A Nantes, après la mort mardi d'Aboubakar F. (22 ans) lors d'un contrôle de police dans le quartier du Breil, et malgré les appels au calme lancés par la famille de la victime comme par les autorités, la flambée de violences urbaines ne retombe pas. Vendredi, au lendemain d'une marche blanche qui a rassemblé près d'un millier de personnes, la présidente (LR) de la région Pays-de-la-Loire est venue au lycée professionnel Léonard-de-Vinci constater les dégâts de la nuit précédente: sa façade a été noircie par l'incendie d'un véhicule à l'intérieur de l'enceinte. Christelle Morançais a profité de la présence des caméras pour réclamer des «renforts urgents» de forces de l'ordre au gouvernement, afin de mettre un terme au «chaos inadmissible» que connaît la ville. Mais cela aurait pu être bien pire, en fait: une quinzaine d'individus ont commencé à asperger d'essence le logement de fonction de l'agent d'accueil du lycée… avant de s'apercevoir que sa femme et leur fils de 21 ans se trouvaient à l'intérieur. «Je ne sais pas ce qui aurait pu se passer si je n'avais pas été là: ma mère – qui est malvoyante – se serait certainement mise dans un coin et ils ne l'auraient pas vue», souffle Glenn, 21 ans.

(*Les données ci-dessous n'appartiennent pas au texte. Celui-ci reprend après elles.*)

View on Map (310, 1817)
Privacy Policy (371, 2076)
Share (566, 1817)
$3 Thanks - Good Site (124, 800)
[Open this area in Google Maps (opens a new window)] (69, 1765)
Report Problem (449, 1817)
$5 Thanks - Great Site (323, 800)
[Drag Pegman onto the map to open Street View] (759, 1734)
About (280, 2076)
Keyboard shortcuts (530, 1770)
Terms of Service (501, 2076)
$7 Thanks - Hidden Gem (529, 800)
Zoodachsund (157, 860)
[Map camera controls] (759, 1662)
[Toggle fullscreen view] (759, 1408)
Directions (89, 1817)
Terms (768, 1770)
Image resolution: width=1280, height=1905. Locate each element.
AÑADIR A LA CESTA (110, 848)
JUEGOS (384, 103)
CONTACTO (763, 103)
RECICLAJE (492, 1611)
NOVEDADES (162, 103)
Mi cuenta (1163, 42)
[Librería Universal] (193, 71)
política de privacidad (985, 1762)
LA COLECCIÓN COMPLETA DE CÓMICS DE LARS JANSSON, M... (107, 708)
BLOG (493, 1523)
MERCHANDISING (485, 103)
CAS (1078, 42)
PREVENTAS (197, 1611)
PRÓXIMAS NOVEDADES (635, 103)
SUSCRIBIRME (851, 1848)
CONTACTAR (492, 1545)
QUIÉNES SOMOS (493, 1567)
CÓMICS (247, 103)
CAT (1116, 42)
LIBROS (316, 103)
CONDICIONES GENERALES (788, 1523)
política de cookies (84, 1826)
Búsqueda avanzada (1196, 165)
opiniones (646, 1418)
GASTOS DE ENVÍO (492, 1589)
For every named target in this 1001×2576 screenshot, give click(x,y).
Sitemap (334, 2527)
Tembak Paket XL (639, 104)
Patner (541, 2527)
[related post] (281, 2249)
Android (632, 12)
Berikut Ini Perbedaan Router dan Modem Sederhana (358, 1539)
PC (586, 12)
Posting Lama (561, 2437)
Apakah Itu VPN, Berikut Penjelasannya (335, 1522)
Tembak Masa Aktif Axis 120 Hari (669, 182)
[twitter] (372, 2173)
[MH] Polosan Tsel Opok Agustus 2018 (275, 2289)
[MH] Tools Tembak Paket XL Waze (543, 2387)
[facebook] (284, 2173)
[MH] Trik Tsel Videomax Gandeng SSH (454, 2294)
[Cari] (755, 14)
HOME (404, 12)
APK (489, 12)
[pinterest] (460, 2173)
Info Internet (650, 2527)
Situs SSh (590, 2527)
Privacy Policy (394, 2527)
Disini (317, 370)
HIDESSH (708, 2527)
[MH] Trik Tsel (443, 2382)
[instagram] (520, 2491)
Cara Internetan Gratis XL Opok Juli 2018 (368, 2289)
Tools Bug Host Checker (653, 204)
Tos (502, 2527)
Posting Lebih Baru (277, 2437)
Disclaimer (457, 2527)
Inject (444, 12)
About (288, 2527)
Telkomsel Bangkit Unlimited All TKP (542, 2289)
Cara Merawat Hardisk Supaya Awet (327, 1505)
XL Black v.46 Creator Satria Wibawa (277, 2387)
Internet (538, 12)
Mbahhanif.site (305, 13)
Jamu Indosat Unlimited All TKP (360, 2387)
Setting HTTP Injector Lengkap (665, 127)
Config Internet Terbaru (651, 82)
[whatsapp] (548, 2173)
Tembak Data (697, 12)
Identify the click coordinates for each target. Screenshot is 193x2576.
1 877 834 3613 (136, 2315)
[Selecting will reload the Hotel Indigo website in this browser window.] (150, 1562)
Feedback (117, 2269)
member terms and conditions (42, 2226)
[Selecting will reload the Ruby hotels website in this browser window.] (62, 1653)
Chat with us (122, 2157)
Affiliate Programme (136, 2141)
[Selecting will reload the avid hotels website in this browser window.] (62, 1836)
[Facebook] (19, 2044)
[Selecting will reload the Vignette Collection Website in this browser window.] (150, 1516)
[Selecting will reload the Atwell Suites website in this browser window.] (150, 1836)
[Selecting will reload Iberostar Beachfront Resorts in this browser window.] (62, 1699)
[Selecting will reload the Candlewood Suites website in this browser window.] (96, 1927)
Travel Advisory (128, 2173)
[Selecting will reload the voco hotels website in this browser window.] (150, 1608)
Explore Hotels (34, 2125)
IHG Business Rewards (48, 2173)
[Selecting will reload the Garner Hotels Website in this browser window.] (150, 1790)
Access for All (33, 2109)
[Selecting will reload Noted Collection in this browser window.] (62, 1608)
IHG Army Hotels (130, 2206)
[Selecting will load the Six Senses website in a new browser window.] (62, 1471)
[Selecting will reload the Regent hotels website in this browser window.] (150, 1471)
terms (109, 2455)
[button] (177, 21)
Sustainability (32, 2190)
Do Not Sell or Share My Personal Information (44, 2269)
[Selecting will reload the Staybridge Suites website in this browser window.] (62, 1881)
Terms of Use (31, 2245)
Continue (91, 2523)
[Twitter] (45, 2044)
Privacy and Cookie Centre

«Mouvements de population»
En attendant, les élèves de terminale n'ont pas pu voir leurs résultats du bac affichés à l'entrée du lycée. Les épreuves de rattrapage vont malgré tout avoir lieu «dans les prochains jours», rassure Christelle Morançais. A vrai dire, le lycée n'a pas été le seul visé dans ce quartier de la Bottière, à l'est de Nantes. L'incendie d'une station-service a été vite maîtrisé, tandis qu'une crèche a été en grande partie détruite. Sur le parking d'une petite résidence voisine, le bitume garde lui les traces de l'incendie d'une voiture. Au total, une «bonne cinquantaine» ont été brûlées sur l'ensemble de la ville pour la seule nuit de jeudi à vendredi, selon les pompiers. Dont celle de la maire (PS) Johanna Rolland, selon Ouest-France.
Kaysar, un Syrien de 32 ans, est ainsi encore marqué par les inquiétants «mouvements de population» qu'il a vus vers 2 heures du matin depuis la fenêtre de son studio. C'est «la première fois» qu'il voit ça à Nantes, une ville d'ordinaire si «calme». «En Syrie, j'ai vu beaucoup de choses mais là-bas c'est la guerre… Ici ce n'est pas le cas, ça ne devrait pas arriver, souffle cet étudiant en master. Aujourd'hui, je n'ai pas le choix, je ne peux pas vivre ailleurs. Mais si je l'avais, je changerais de quartier.»
Vendredi, le CRS qui a ouvert le feu sur le jeune Aboubakar F., l'atteignant mortellement au cou, a reconnu qu'il avait menti. Alors qu'il affirmait avoir agi en état de légitime défense face à la menace que représentait le jeune homme au volant de sa voiture, il soutient aujourd'hui qu'il s'agit d'un «tir accidentel» alors qu'il cherchait à interpeller Aboubakar F. à l'intérieur du véhicule. «Le tir accidentel a conduit à la mort d'un jeune homme. […] le premier réflexe de la personne qui se sent autant coupable, c'est le déni», a déclaré sur LCI son avocat, Laurent-Franck Lienard. Un geste qu'il «regrette» et «regrettera toute sa vie», poursuit l'avocat. Vendredi lors d'une conférence de presse en fin de journée, le procureur de la République a annoncé que le policier allait être déféré devant le parquet et l'ouverture d'une information judiciaire du chef de «coups et blessures volontaires ayant entraîné la mort sans intention de la donner avec circonstance aggravante».
Un premier rapport d'intervention des CRS, qui semblait dédouaner le policier auteur du tir, apparaît lui aussi comme erroné à la vue de ces nouvelles déclarations. La scène, telle que désormais décrite par l'agent auteur du tir, n'y apparaissait pas. Sur la scène politique et dans les rangs syndicaux, les faits ont largement été commentés, jusqu'à l'imprudence, avant le revirement du policier.